Skip to main content

Sanctions

Sardinia’s favourite oligarch

Oligarch central: a prize stretch of Sardinia’s coast

Since the invasion of Ukraine, Italian authorities have seized $250m worth of Russian-owned real estate in Sardinia, say Chico Harlan and Stefano Pitrelli in The Washington Post. But it’s not proving straightforward. First, figuring out how to manage all that property is a major “headache”. Italian laws require the government to maintain the value of any asset it freezes, and plenty of these villas cost several hundred thousand dollars a year to run. Second, hundreds of Sardinians depend on Moscow’s super-rich for work. Now they’re out of a job. “We ended up relying fundamentally on one world,” says Mauro Pili, the island’s former governor. “Once you close the tap, there’s damage.”

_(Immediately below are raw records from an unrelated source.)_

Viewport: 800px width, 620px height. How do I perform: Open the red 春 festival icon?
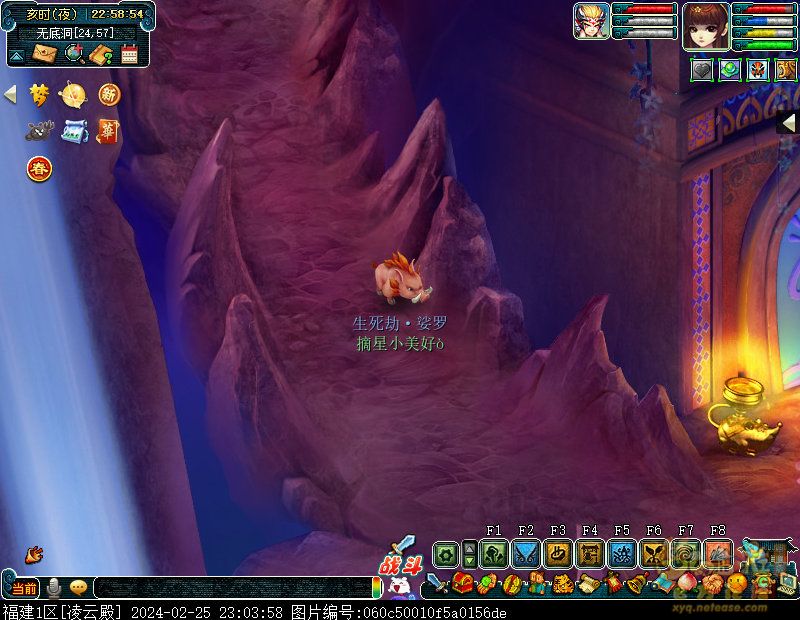(39, 168)
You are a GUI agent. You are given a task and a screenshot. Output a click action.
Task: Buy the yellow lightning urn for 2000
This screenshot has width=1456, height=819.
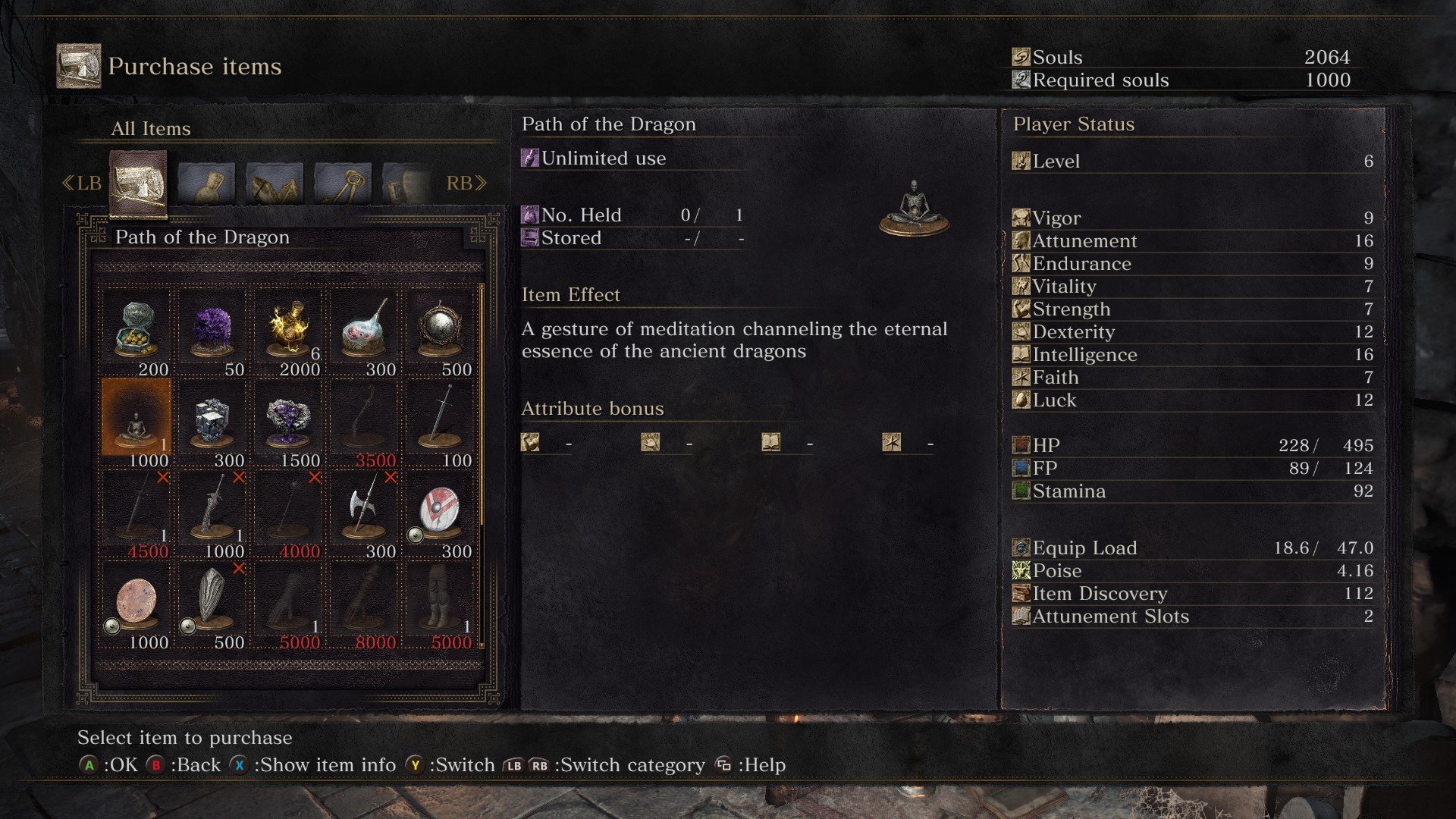point(288,331)
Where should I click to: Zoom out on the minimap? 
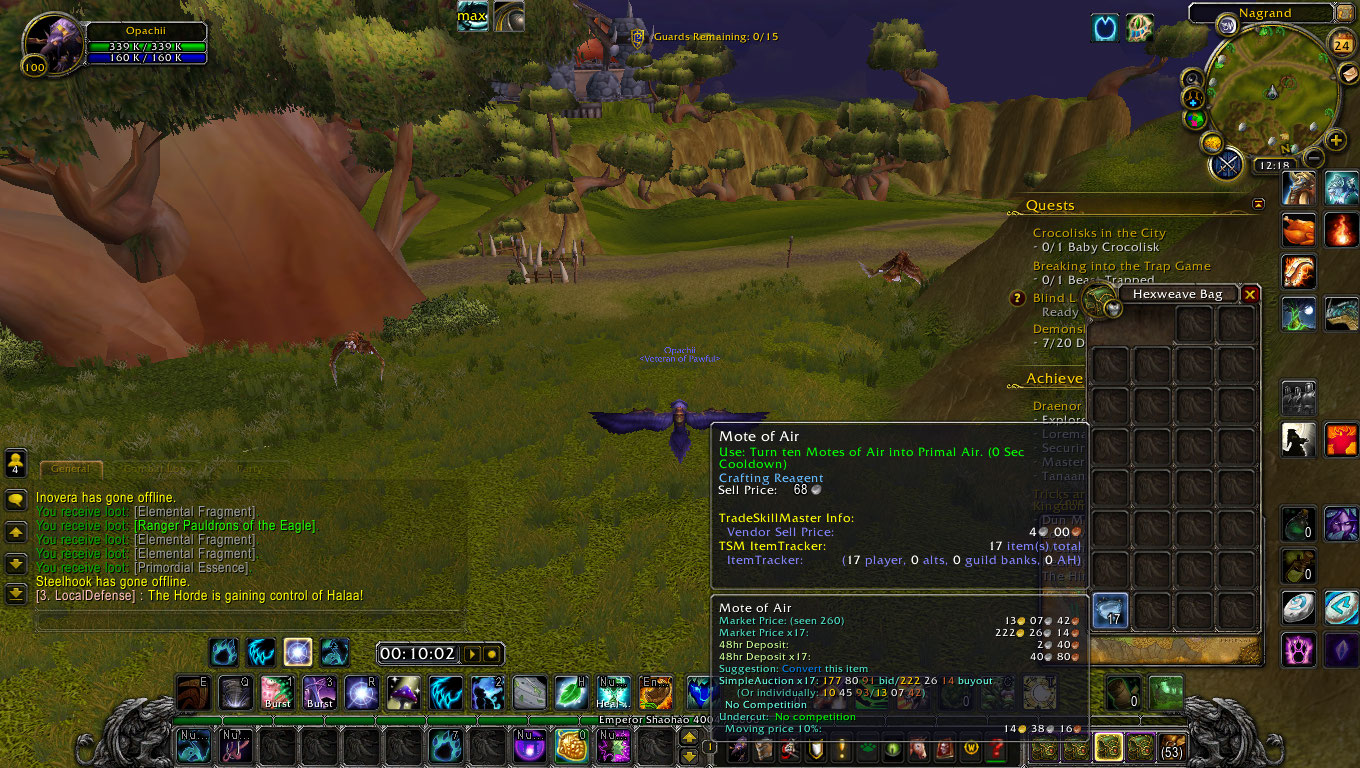click(x=1314, y=158)
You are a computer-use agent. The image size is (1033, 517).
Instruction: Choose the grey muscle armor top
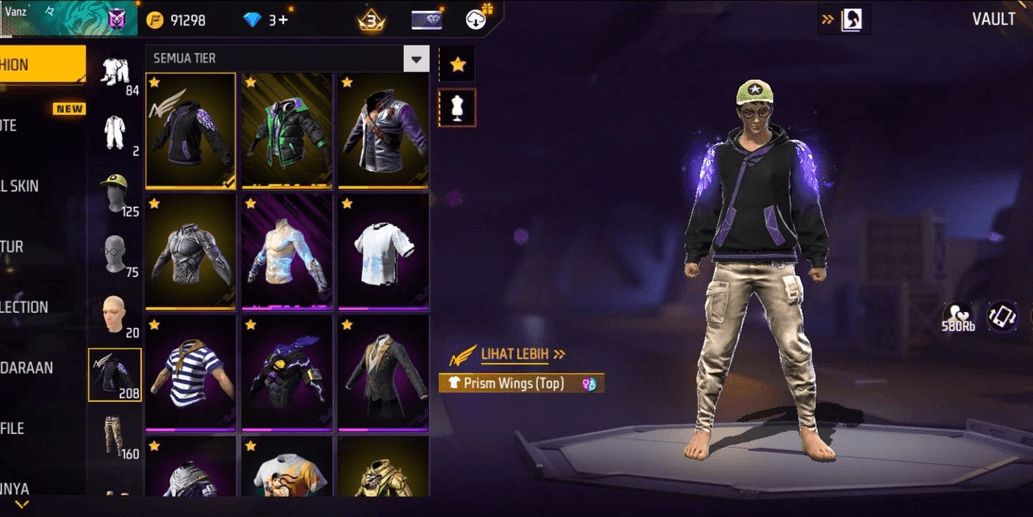[191, 251]
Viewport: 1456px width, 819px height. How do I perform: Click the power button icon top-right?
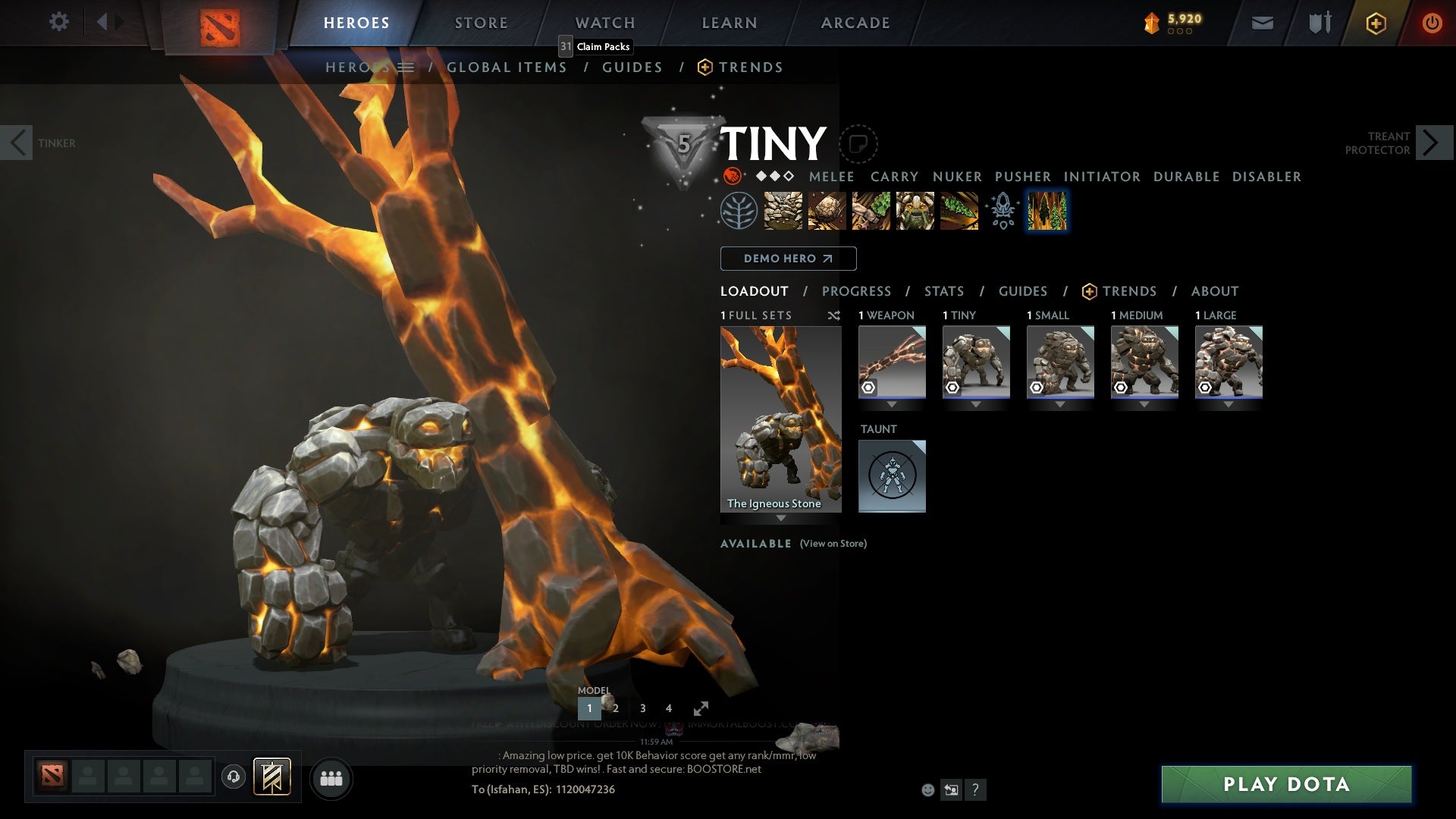click(x=1432, y=23)
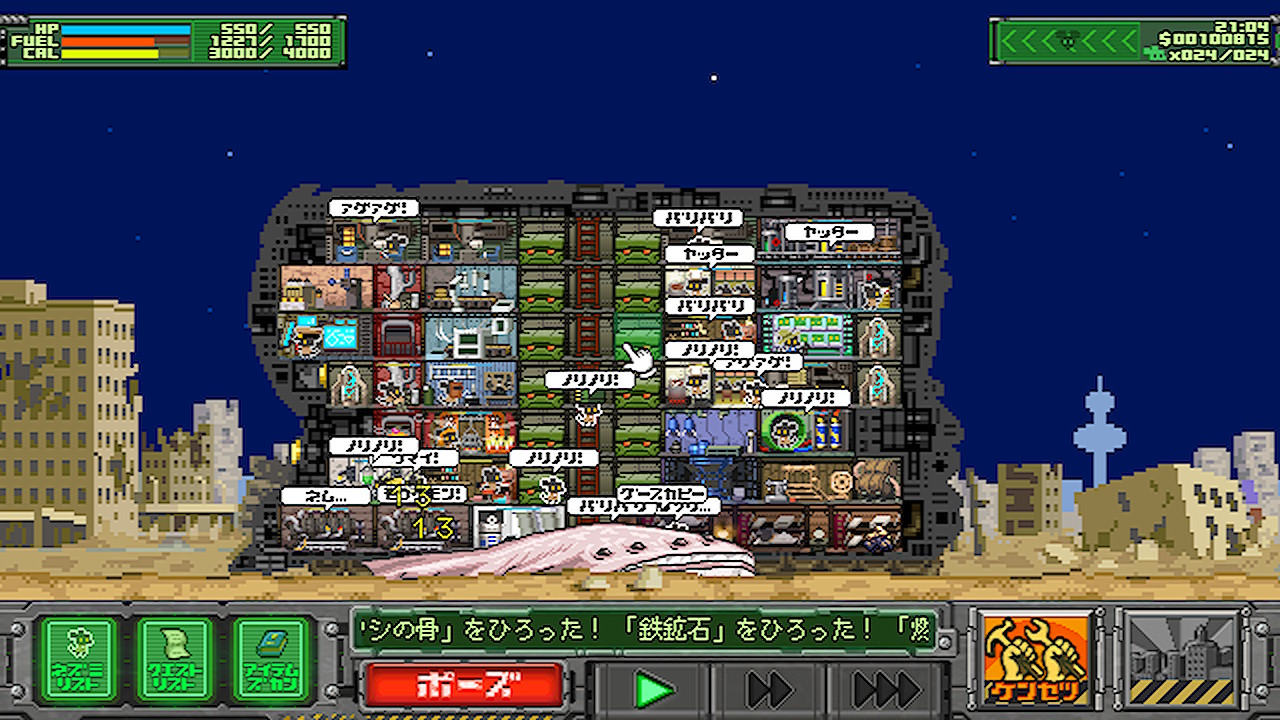This screenshot has width=1280, height=720.
Task: Click the red ポーズ (pause) button
Action: tap(463, 686)
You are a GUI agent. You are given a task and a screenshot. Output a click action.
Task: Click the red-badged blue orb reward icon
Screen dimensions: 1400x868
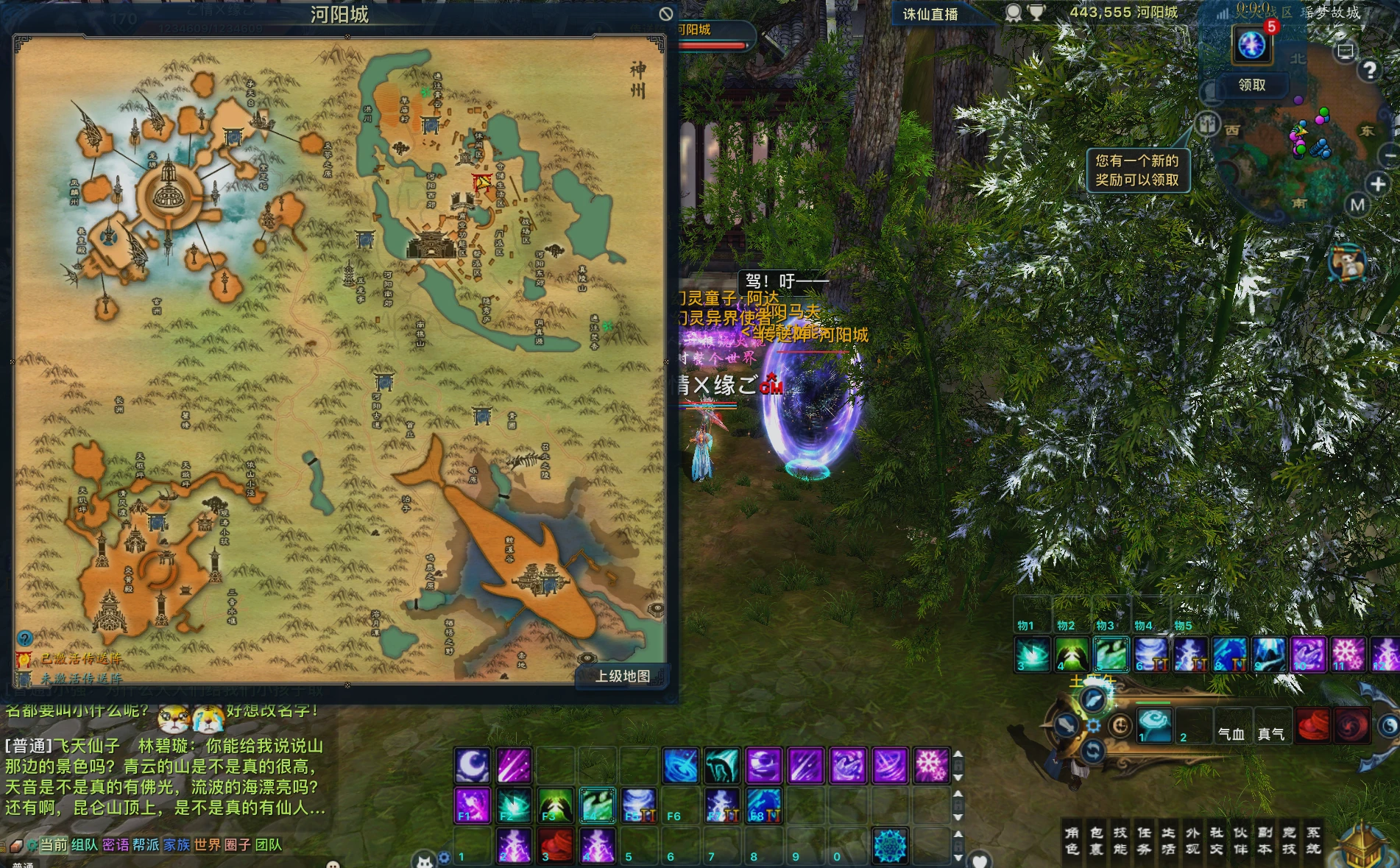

Among those whose property has been seized is the metal and mining magnate Alisher Usmanov. But unlike most of the other Russian oligarchs who holidayed on the Italian island, the 68-year-old spent months in Sardinia every year, ingratiating himself with its people. He bought ambulances, sponsored the local football team and funded cultural activities. He was even made an honorary citizen in 2018, telling locals at the ceremony there was a “certain chemistry between my soul and this land”. And the Sardinians aren’t willing to swallow the West’s claims that Usmanov – who runs a pro-Kremlin newspaper and is known as one of Vladimir Putin’s “favourite oligarchs” – is enabling the war in Ukraine. Many of them hope Usmanov will return to the island; one coastal town, Arzachena, has refused to revoke his citizenship honours. For now, though, Usmanov remains “frozen out of paradise”.